#### Задание A:
Дословно выпишите из записей отрезок от строки, содержащей «Where should I click to: Switch», до строки, содержащей «The height and width of the screenshot is (408, 532).», включая обе эти строки.

#### Текст:
⟨

Читаем Лики русской святости полностью

В одном из номеров газеты «Известия» за 1922 год патриарх Тихон возглавил список врагов советской власти. Живым укором, помехой в карьерных планах, врагом номер один он был и для «обнагленцев», которые вряд ли могли внятно объяснить свою инстинктивную вражду к Святейшему – и только повторяли бессмысленные казенные штампы про контрреволюцию. И власть, и обновленцы, «упразднив» патриаршество, могли торжествовать. Но те и другие не учитывали, что имеют дело не с немощным, слабодушным стариком, лишь волею случая занесенным на высоту своего сана, а с человеком, в котором, словами одного корреспондента парижской газеты, «под образом слабости угадывается крепкая воля, энергия для всех испытаний, вера непоколебимая» – с избранником Божьим.

Кроме того, обновленцы по дикости своих понятий, должно быть, позабыли, что лишить монаха его звания может только он сам и только одним способом – отрекшись от своих обетов, что равнозначно для него смертному греху самоубийства.

8 мая чекистские режиссеры наблюдали поставленный ими спектакль. Патриарха Тихона после трех недель содержания в тюрьме ГПУ привезли обратно в Донской монастырь. Туда же с горделивыми физиономиями принеслась делегация обновленцев во главе с самозванным митрополитом «всея Сибири». Под присмотром советских законников патриарха объявили «бывшим» – зачитали ему постановление лжесобора и потребовали добровольно снять с себя священнические одежды. Подивившись такому нарушению всех церковных канонов, патриарх Тихон наотрез отказался выполнить это безумное действие. Еще какое-то время делегация чуть не хором уговаривала его подчиниться «собору», но вынуждена была убраться несолоно хлебавши.

Однако печать немедленно разнесла весть, что патриарх Тихон лишен сана, а в советских и чекистских документах его отныне именовали не иначе как бывшим патриархом.

Но что делать с самим «бывшим» главой Церкви, советская власть в тот момент не представляла. Православные волновались, западные страны выражали недовольство. Британское правительство прислало меморандум (знаменитый «ультиматум лорда Керзона»), где требовало пересмотреть советскую религиозную политику и прекратить гонения на духовенство. В ином случае угрожало расторжением торгового договора. С другой стороны, в головах экспертов по безбожию зрел замысел скомпрометировать патриарха. В таких обстоятельствах и появились на свет две записки Е. Ярославского (М. Губельмана, председателя АРК, одного из идеологов безбожия), адресованные Сталину. Первая предлагала «следствие по делу Тихона вести без ограничения срока». Вторая сообщала: «Необходим какой-нибудь шаг, который оправдывал бы наше откладывание дела Тихона, иначе получается впечатление, что мы испугались угроз белогвардейщины».

⟩

#### Задание B:
Перечислите всех людей, которых текст о патриархе Тихоне называет по имени.

#### Данные, извлечённые из коллекции:
⟨

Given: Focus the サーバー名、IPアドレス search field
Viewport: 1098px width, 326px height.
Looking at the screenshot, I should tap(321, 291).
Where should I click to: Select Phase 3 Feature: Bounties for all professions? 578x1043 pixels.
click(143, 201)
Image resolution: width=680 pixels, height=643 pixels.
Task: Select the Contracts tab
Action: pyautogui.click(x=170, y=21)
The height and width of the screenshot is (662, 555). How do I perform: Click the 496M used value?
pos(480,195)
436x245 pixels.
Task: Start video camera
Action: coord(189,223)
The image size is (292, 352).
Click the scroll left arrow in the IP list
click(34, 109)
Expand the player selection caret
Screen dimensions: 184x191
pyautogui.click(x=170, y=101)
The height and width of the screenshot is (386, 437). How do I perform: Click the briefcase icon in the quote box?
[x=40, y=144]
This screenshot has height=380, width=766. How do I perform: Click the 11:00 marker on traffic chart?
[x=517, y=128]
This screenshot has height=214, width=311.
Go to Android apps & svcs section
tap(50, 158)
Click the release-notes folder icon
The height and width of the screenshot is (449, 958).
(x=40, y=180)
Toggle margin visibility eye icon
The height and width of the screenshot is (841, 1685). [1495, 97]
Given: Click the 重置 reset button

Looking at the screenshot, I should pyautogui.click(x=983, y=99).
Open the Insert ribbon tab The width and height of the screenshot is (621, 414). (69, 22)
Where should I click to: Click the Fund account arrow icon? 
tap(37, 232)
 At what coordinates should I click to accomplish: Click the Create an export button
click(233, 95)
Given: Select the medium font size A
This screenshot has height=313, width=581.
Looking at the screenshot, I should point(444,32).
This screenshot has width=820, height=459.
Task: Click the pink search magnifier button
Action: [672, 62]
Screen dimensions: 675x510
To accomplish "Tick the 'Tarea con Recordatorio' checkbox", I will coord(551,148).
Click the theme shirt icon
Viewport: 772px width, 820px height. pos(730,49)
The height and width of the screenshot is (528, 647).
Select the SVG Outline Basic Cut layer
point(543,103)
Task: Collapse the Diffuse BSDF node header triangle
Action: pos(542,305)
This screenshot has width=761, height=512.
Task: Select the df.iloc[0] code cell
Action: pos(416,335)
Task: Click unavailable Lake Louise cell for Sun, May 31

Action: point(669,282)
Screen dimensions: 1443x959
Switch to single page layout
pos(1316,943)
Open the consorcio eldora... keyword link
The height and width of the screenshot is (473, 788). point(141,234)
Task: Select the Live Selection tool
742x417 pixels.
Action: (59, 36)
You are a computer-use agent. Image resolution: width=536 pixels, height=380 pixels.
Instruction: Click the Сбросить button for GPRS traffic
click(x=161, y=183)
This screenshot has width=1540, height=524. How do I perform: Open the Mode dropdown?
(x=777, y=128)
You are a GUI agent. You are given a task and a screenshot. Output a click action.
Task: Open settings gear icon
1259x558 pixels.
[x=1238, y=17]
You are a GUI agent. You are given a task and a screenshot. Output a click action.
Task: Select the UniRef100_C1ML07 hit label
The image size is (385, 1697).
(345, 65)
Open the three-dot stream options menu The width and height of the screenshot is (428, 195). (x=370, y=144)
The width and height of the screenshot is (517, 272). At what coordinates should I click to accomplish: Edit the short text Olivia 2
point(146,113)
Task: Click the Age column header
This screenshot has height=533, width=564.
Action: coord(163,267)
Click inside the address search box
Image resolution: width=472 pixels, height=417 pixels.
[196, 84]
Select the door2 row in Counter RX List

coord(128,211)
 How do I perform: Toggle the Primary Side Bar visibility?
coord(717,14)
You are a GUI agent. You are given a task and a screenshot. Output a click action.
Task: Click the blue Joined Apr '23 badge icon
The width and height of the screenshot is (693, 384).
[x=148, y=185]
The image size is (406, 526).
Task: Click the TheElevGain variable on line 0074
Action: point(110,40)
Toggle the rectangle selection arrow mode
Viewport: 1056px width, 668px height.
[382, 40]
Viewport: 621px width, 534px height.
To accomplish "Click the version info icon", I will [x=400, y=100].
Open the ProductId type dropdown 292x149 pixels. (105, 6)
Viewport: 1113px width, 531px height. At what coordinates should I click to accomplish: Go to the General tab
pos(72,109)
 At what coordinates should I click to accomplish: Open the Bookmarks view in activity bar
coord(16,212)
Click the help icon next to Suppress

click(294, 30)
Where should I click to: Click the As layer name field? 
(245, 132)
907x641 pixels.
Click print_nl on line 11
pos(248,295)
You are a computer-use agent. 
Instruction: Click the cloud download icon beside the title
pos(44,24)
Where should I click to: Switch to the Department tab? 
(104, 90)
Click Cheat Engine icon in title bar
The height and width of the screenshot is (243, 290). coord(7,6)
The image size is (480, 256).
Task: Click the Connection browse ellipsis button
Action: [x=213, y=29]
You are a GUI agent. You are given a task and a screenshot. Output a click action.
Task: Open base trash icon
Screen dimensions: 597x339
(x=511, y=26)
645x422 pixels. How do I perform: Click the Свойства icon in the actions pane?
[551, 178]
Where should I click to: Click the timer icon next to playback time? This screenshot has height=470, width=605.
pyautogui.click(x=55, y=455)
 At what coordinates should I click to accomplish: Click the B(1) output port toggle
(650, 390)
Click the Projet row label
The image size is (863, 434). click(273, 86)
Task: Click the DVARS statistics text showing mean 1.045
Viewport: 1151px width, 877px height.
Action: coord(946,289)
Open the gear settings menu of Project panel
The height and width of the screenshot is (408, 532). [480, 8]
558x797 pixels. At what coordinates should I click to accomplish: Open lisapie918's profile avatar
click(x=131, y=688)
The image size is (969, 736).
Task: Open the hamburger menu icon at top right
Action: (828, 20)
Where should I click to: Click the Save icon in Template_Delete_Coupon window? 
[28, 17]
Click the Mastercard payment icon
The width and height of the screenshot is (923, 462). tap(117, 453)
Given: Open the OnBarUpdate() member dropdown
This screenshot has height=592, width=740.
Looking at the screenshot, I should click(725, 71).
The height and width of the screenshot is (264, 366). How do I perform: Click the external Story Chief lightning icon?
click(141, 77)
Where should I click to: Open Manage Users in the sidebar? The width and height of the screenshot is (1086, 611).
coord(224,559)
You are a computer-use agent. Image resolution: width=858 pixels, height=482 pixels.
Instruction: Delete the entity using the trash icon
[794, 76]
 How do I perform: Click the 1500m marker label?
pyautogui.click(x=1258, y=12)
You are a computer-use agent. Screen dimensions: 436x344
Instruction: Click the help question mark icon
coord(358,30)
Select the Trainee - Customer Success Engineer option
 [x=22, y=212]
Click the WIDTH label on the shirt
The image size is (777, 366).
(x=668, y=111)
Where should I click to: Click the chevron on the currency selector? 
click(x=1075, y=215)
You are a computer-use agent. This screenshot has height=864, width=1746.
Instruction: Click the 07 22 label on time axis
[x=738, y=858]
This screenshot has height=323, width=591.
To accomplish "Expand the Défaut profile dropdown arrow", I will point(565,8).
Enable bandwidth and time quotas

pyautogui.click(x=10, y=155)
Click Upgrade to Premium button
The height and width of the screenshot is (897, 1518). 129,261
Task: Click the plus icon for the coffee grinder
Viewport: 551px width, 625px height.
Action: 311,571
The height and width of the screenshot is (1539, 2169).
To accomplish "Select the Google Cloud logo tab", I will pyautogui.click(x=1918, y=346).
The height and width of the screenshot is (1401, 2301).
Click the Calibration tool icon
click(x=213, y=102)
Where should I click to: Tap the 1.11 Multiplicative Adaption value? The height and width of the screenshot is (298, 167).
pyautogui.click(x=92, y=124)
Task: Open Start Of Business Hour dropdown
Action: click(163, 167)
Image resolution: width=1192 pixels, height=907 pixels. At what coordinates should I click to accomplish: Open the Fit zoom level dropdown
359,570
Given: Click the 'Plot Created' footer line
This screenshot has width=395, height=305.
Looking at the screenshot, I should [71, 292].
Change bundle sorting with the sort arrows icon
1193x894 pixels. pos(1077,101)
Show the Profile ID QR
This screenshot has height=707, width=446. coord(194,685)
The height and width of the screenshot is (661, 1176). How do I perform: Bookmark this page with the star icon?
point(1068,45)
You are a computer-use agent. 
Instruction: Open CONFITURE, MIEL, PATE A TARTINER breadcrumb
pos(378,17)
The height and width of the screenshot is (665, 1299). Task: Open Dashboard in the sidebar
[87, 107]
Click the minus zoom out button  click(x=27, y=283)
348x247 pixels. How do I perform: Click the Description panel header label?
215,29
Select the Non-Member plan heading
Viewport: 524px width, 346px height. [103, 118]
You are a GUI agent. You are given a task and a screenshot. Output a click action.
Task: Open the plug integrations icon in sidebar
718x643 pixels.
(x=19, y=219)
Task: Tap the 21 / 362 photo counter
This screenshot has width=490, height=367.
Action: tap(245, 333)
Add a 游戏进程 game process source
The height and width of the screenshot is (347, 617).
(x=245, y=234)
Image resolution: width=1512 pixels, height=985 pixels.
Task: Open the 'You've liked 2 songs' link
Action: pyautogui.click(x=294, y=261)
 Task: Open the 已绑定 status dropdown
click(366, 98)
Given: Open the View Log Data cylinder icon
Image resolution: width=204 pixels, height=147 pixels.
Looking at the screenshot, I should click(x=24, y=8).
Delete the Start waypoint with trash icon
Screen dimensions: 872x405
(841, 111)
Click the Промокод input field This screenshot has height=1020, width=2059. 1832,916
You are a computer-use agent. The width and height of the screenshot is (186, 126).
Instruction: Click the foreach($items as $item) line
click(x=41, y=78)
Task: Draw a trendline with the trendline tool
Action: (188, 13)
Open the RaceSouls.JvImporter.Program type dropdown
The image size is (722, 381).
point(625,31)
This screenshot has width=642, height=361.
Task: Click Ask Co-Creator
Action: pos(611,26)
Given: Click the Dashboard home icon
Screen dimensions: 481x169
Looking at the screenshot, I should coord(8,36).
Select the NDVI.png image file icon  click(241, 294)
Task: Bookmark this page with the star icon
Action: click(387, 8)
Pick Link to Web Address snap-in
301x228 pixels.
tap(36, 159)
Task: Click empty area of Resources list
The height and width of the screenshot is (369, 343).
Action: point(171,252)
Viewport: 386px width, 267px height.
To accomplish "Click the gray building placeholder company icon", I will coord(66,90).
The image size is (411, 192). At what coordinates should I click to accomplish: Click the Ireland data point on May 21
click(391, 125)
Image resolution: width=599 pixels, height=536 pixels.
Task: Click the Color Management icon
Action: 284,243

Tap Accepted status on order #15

⟩

#### Результат выполнения A:
Where should I click to: Switch to the Department tab? 
(104, 90)
Click Cheat Engine icon in title bar
The height and width of the screenshot is (243, 290). coord(7,6)
The image size is (480, 256).
Task: Click the Connection browse ellipsis button
Action: [x=213, y=29]
You are a GUI agent. You are given a task and a screenshot. Output a click action.
Task: Open base trash icon
Screen dimensions: 597x339
(x=511, y=26)
645x422 pixels. How do I perform: Click the Свойства icon in the actions pane?
[551, 178]
Where should I click to: Click the timer icon next to playback time? This screenshot has height=470, width=605.
pyautogui.click(x=55, y=455)
 At what coordinates should I click to accomplish: Click the B(1) output port toggle
(650, 390)
Click the Projet row label
The image size is (863, 434). click(273, 86)
Task: Click the DVARS statistics text showing mean 1.045
Viewport: 1151px width, 877px height.
Action: coord(946,289)
Open the gear settings menu of Project panel
The height and width of the screenshot is (408, 532). [480, 8]

#### Результат выполнения B:
1. Патриарх Тихон.
2. Лорд Керзон.
3. Е. Ярославский (М. Губельман).
4. Сталин.